Nagel himself did not go so far as to say that this showed that a physicalist reduction of mental states to physical states is false, but he did think it showed that we do not have any conception of how it could be true.  Other writers have drawn the stronger conclusion.  For early modern thinkers like Malebranche and Cudworth, and contemporary thinkers like Richard Swinburne, it is precisely because modern science has removed color, odor, sound, taste, etc., as common sense understands them, from matter -- including the matter that makes up the brain -- and relocated them into the mind, that we should conclude that these mental features are not material.  As Swinburne writes in The Evolution of the Soul:

All ‘reduction’ of one science to another dealing with apparently very disparate properties has been achieved by this device of denying that the apparent properties (i.e. the ‘secondary qualities’ of colour, heat, sound, taste, etc.) with which one science dealt belonged to the physical world at all.  It siphoned them off to the world of the mental.  But then, when you come to face the problem of the sensations themselves, you cannot do this.  If you are to explain the sensations themselves, you cannot distinguish between them and their underlying causes and only explain the latter.  In fact the enormous success of science in producing an integrated physico-chemistry has been achieved at the expense of separating off from the physical world colours, smells, and tastes, and regarding them as purely private sensory phenomena.  The very success of science in achieving its vast integrations in physics and chemistry is the very thing which has made apparently impossible any final success in integrating the world of the mind and the world of physics. (p. 191)
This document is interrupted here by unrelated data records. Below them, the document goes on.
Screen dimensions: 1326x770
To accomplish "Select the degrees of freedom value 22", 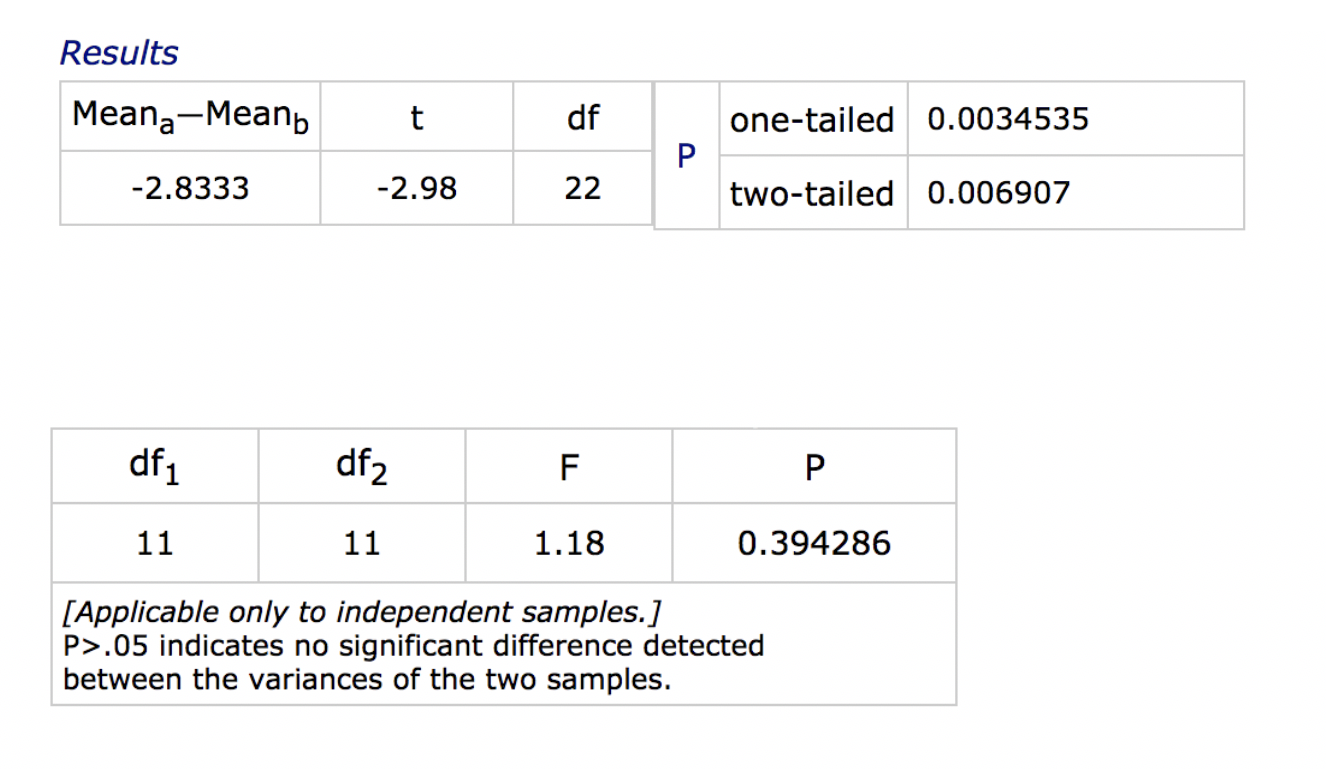I will coord(582,188).
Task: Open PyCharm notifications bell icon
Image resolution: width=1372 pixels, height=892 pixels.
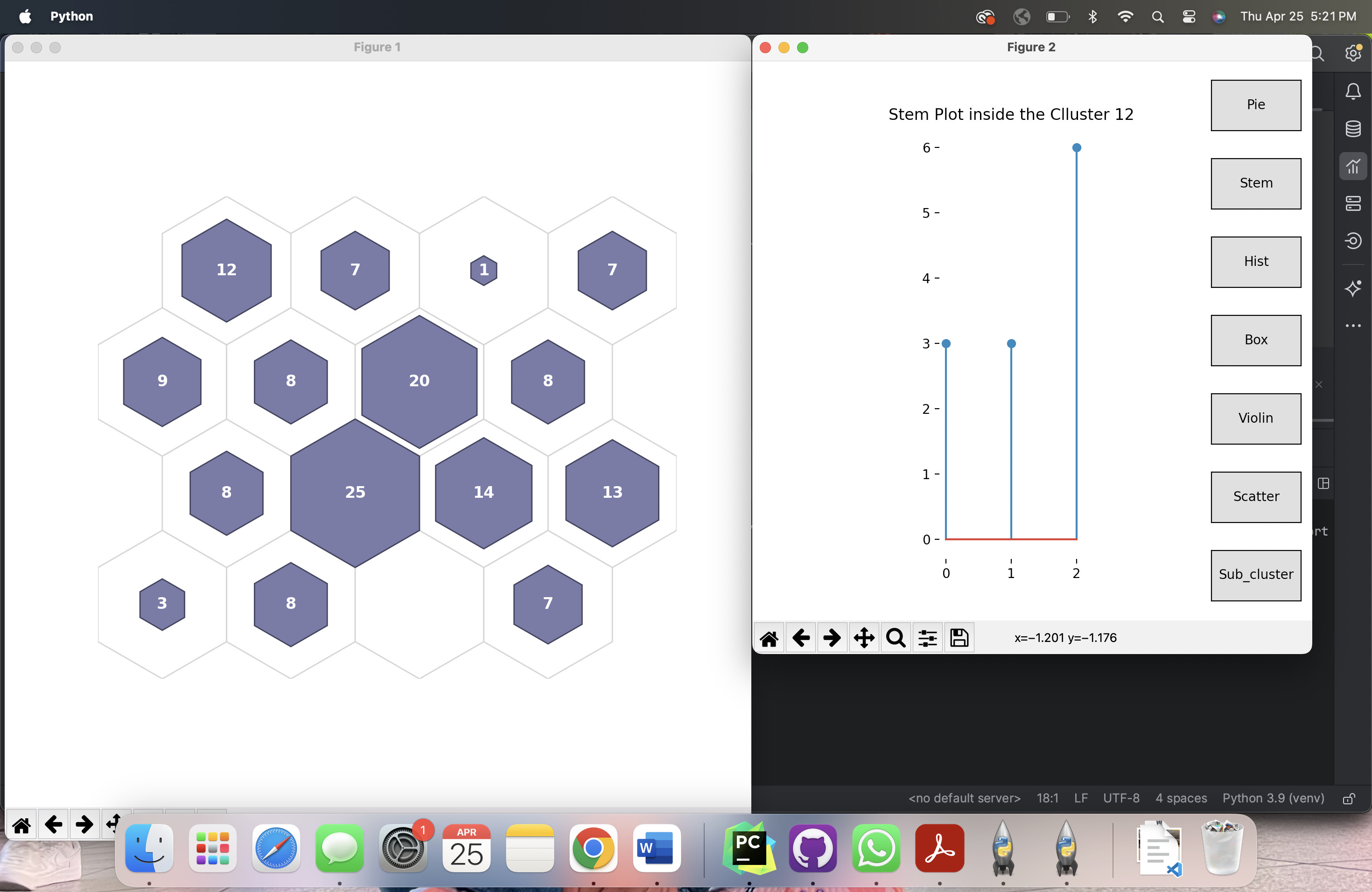Action: [x=1353, y=91]
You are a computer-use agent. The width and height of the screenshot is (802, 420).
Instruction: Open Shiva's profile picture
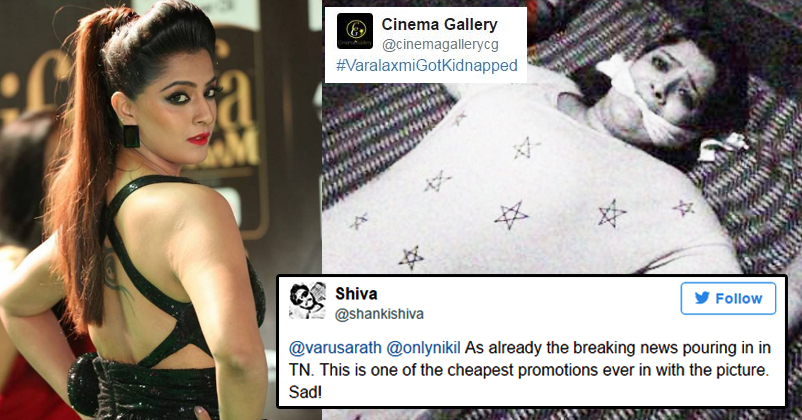pos(307,301)
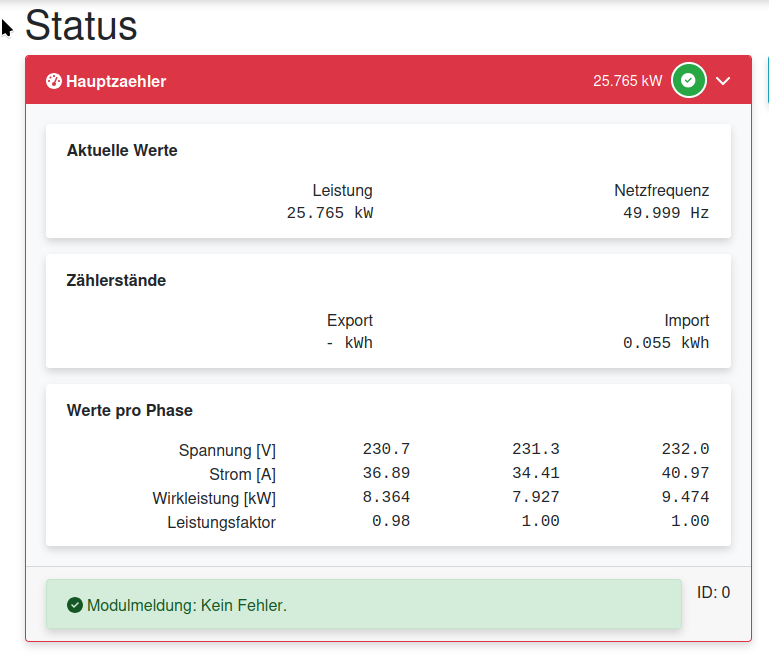769x661 pixels.
Task: Click the Strom [A] row label
Action: [242, 474]
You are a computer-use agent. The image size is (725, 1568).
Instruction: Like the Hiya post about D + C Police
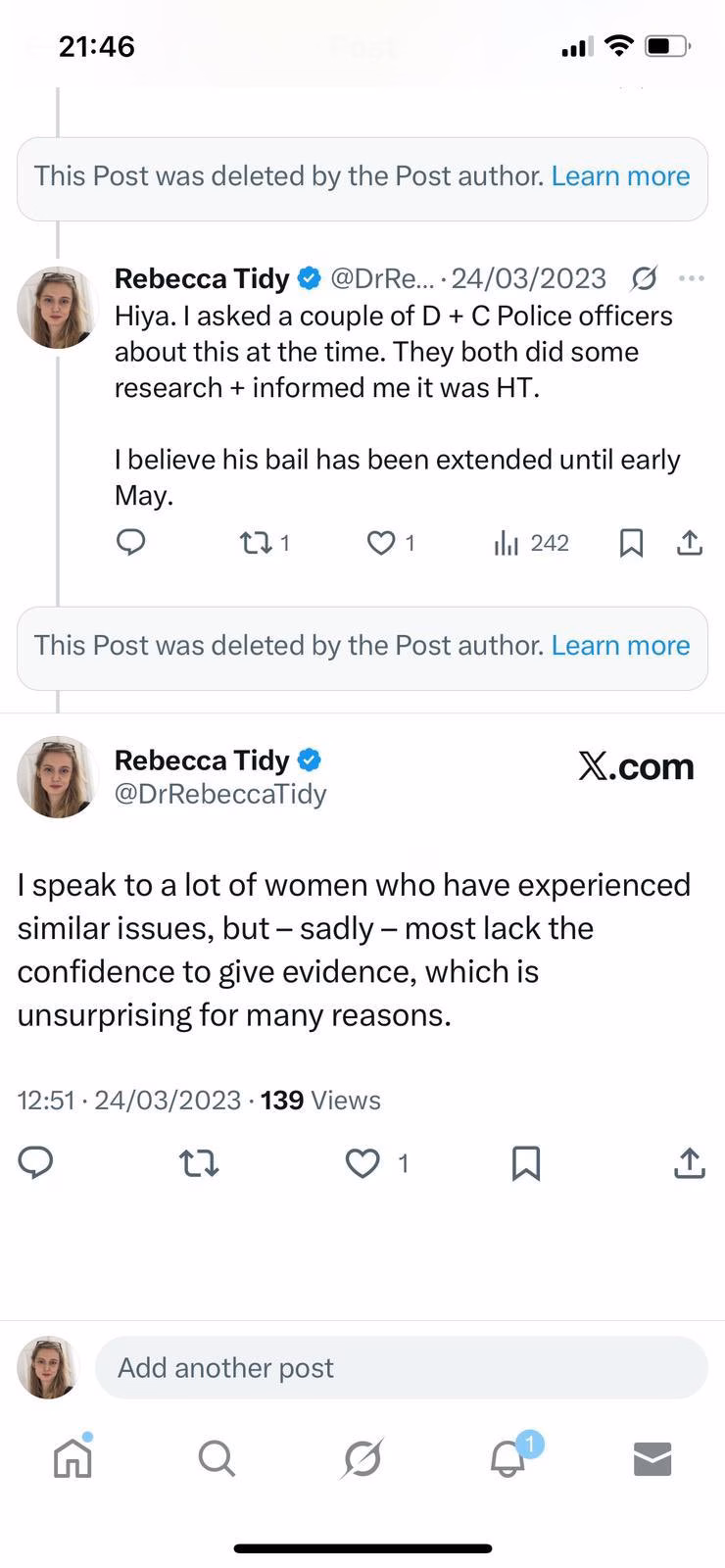click(x=391, y=542)
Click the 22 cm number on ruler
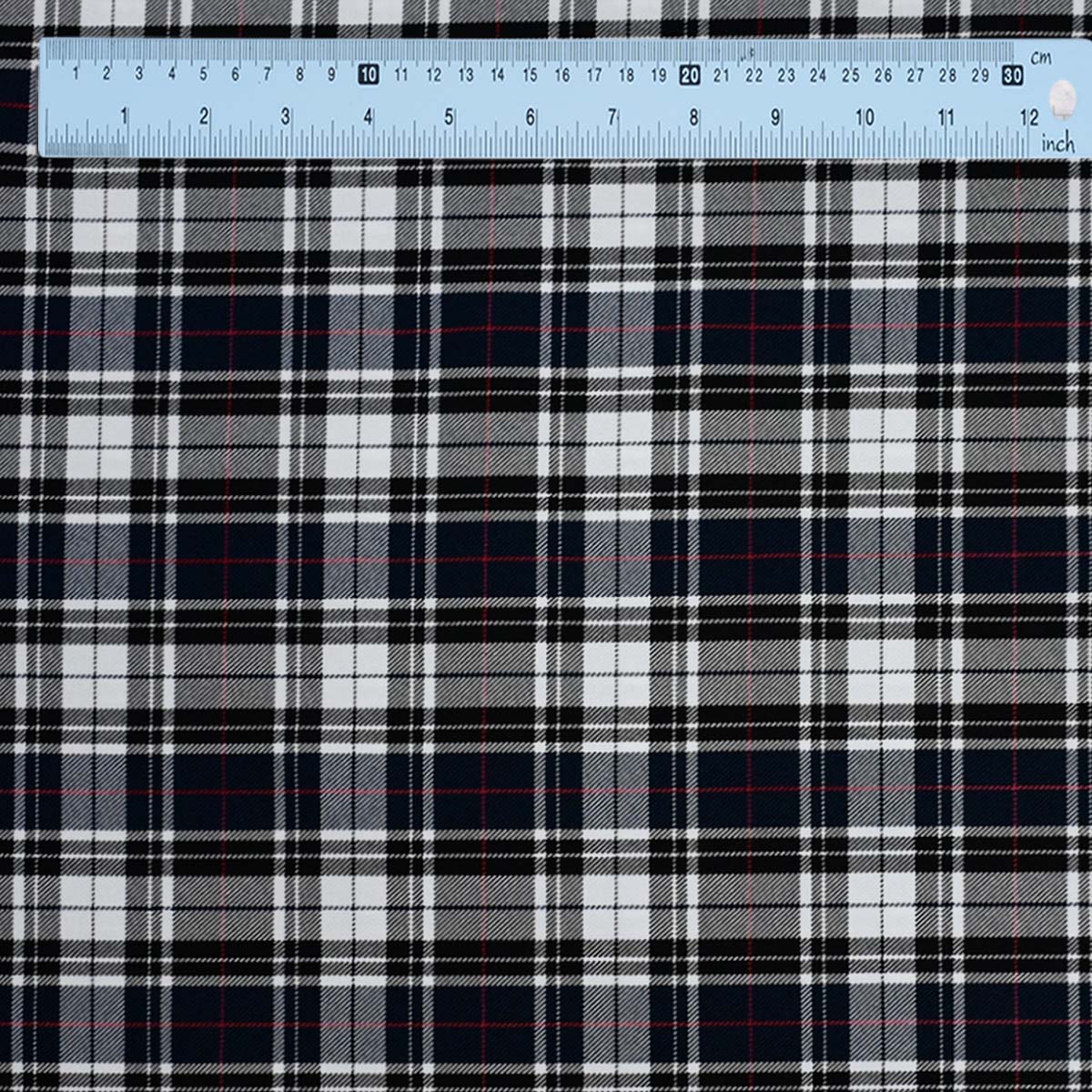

Thus, dualism of the post-Cartesian sort is not some desperate attempt to resist the implications of the modern science; on the contrary, it follows from the conception of matter that is operative in modern science.  Or at the very least, precisely by relocating whatever does not fit the reductionist approach to the “subjective” realm of the mind -- to the realm we know “from inside,” from “somewhere behind the eyes” -- modern science  made that realm more problematic for the materialist, not less.  That is what Nagel’s argument implies, and Rosenberg completely misses the point.

But as we’ve now seen over the course of ten posts, missing the point, begging the question, non sequiturs and ad hominems are standard fare in The Atheist’s Guide to Reality.  For all that, the book is more philosophically substantive and consistent in its scientism than the atheist tomes of Dawkins, Dennett, Harris, and Hitchens.  That is why it has merited our attention.  If you are beholden to scientism, you ought to read Rosenberg to see how extreme and bizarre are its true implications.  And how weak are some of the arguments given in its defense, even when presented by a major philosopher of science.